▶ [DATA]:
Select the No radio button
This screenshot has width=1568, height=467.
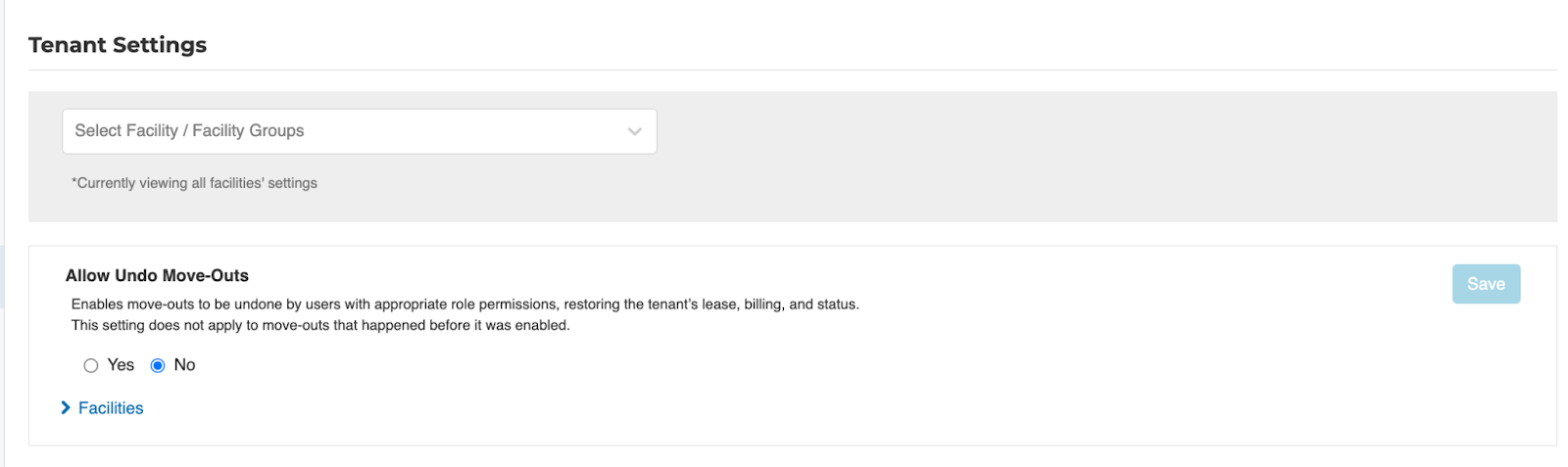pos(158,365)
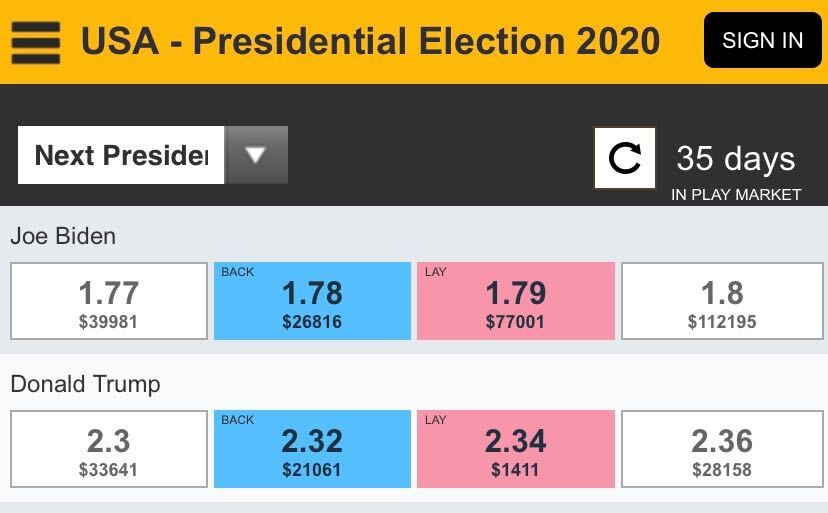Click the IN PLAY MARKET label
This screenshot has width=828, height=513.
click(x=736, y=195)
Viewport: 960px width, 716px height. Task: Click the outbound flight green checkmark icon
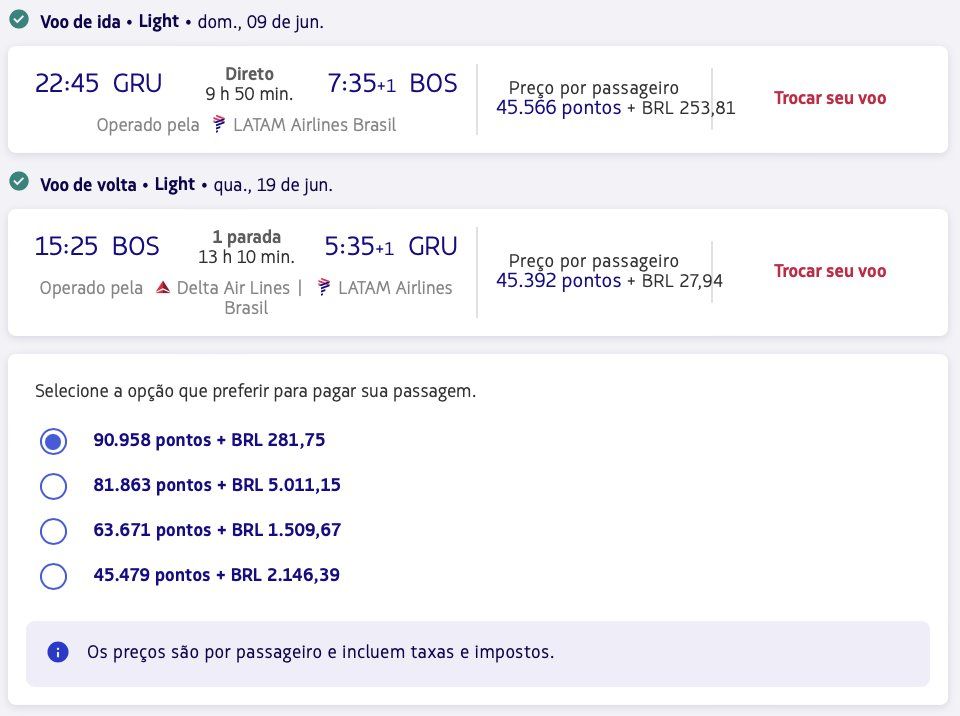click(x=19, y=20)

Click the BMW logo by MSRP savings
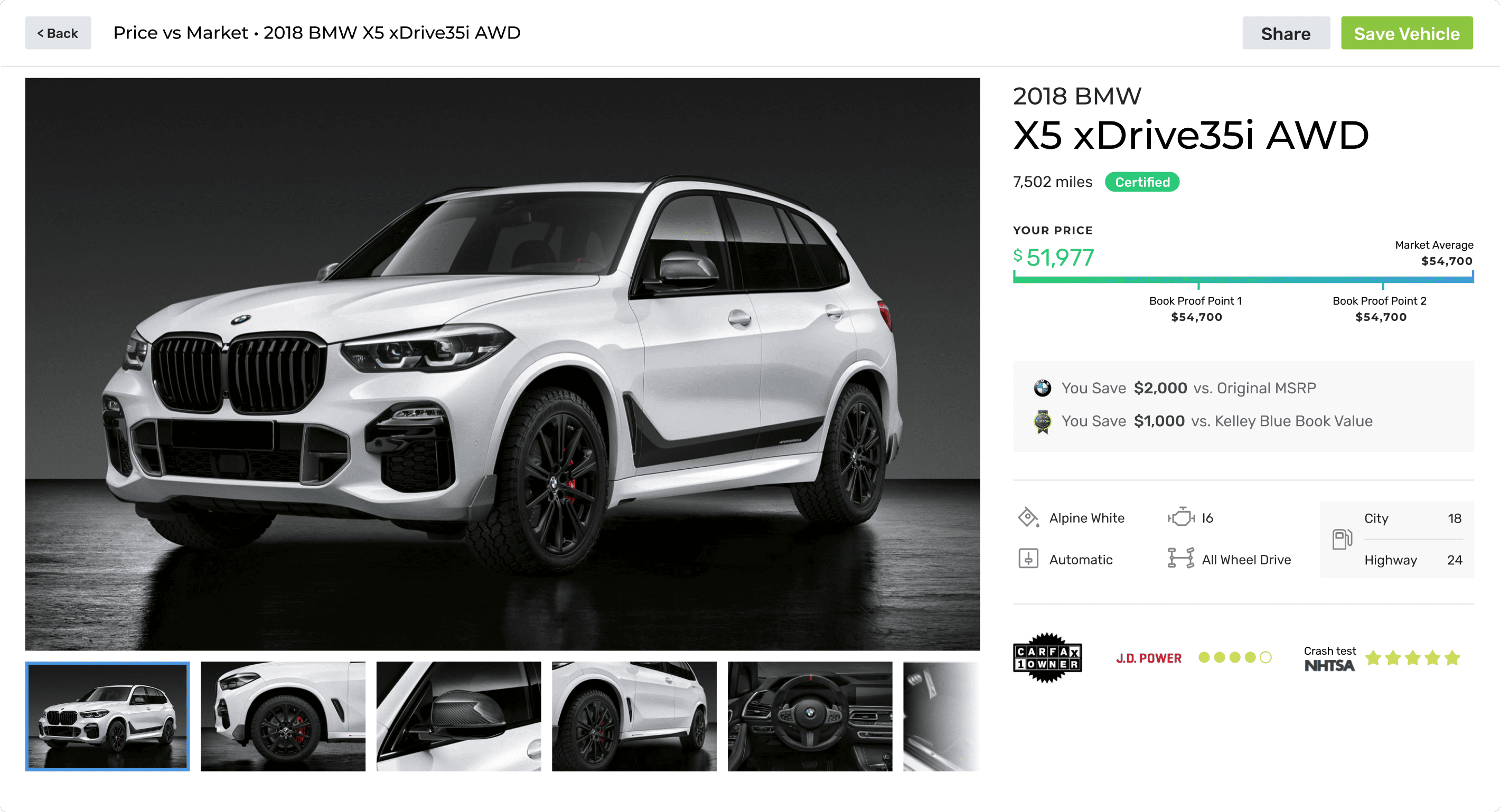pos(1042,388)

...

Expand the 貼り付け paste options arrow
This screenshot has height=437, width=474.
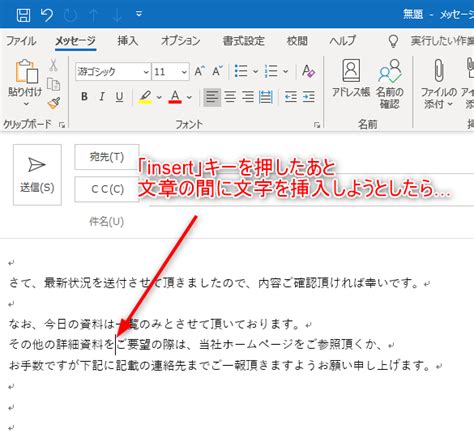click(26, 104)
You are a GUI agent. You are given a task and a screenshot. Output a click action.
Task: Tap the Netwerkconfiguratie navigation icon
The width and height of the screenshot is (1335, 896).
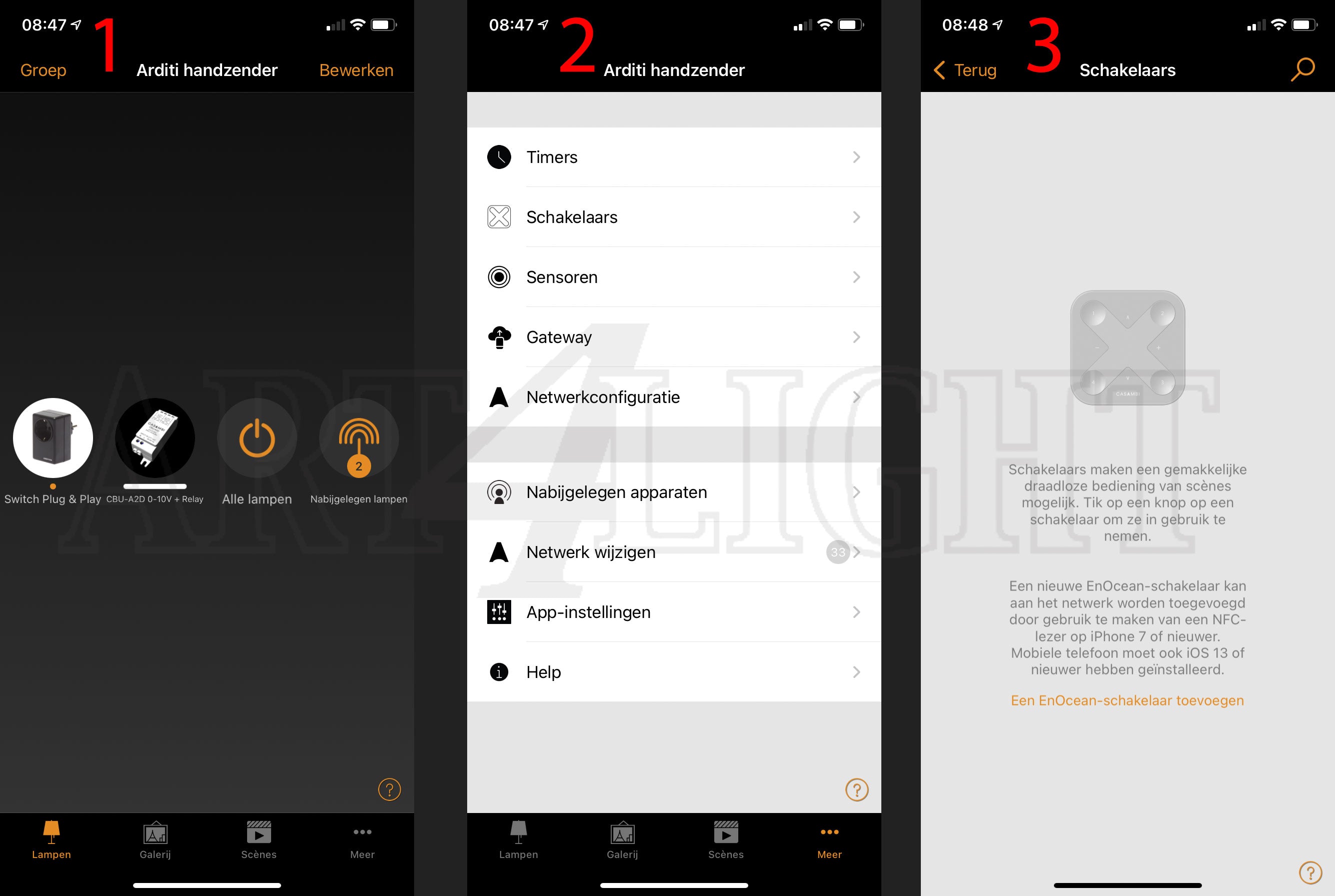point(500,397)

...

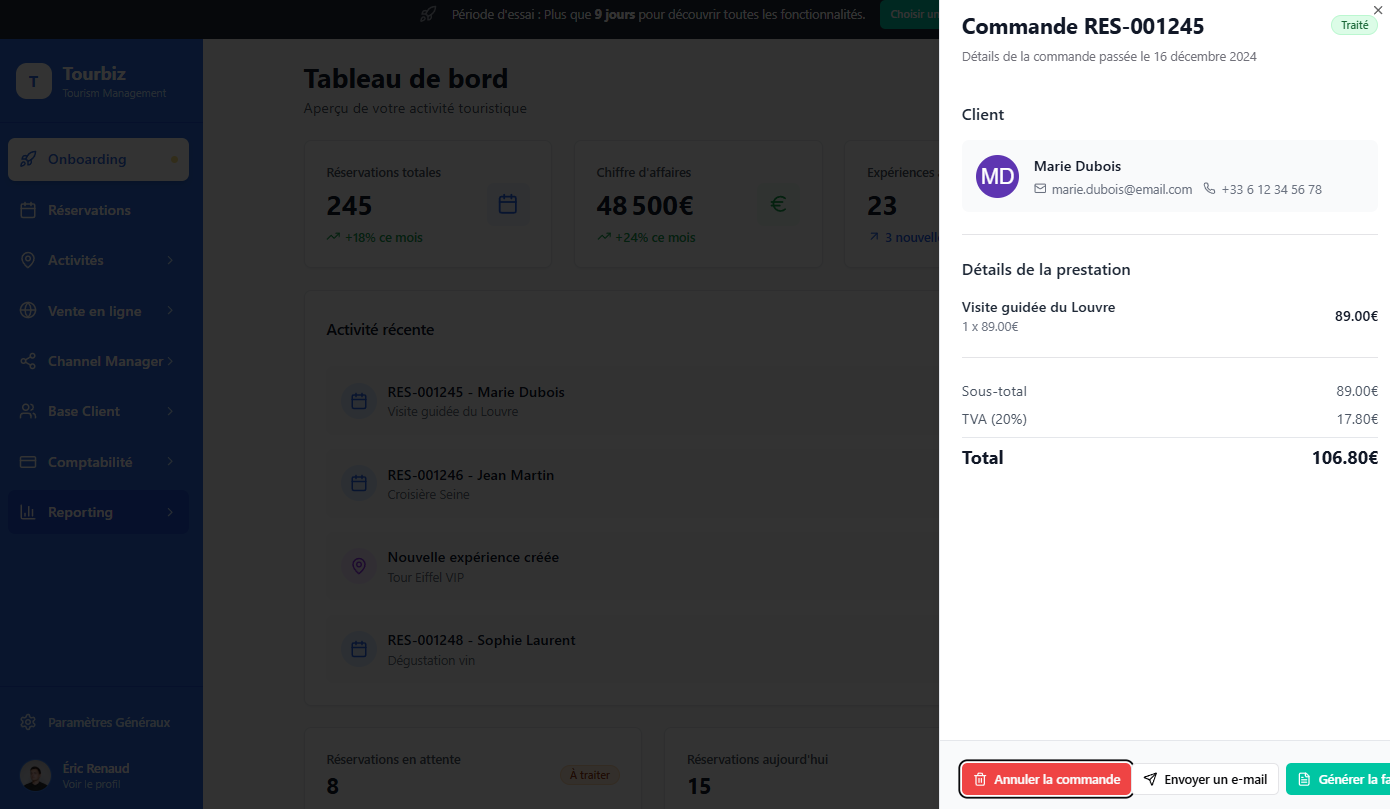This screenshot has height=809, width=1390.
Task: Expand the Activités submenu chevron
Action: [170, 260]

▶ [INSTRUCTIONS FOR THE TASK]:
Copy exactly the part of the material above that opens with the line containing "Expand the 貼り付け paste options arrow" and closes with the line containing "Task: Tap the", ends included. Drop the images.

▶ [TASK OUTPUT]:
Expand the 貼り付け paste options arrow
This screenshot has height=437, width=474.
click(26, 104)
You are a GUI agent. You are given a task and a screenshot. Output a click action.
Task: Tap the Netwerkconfiguratie navigation icon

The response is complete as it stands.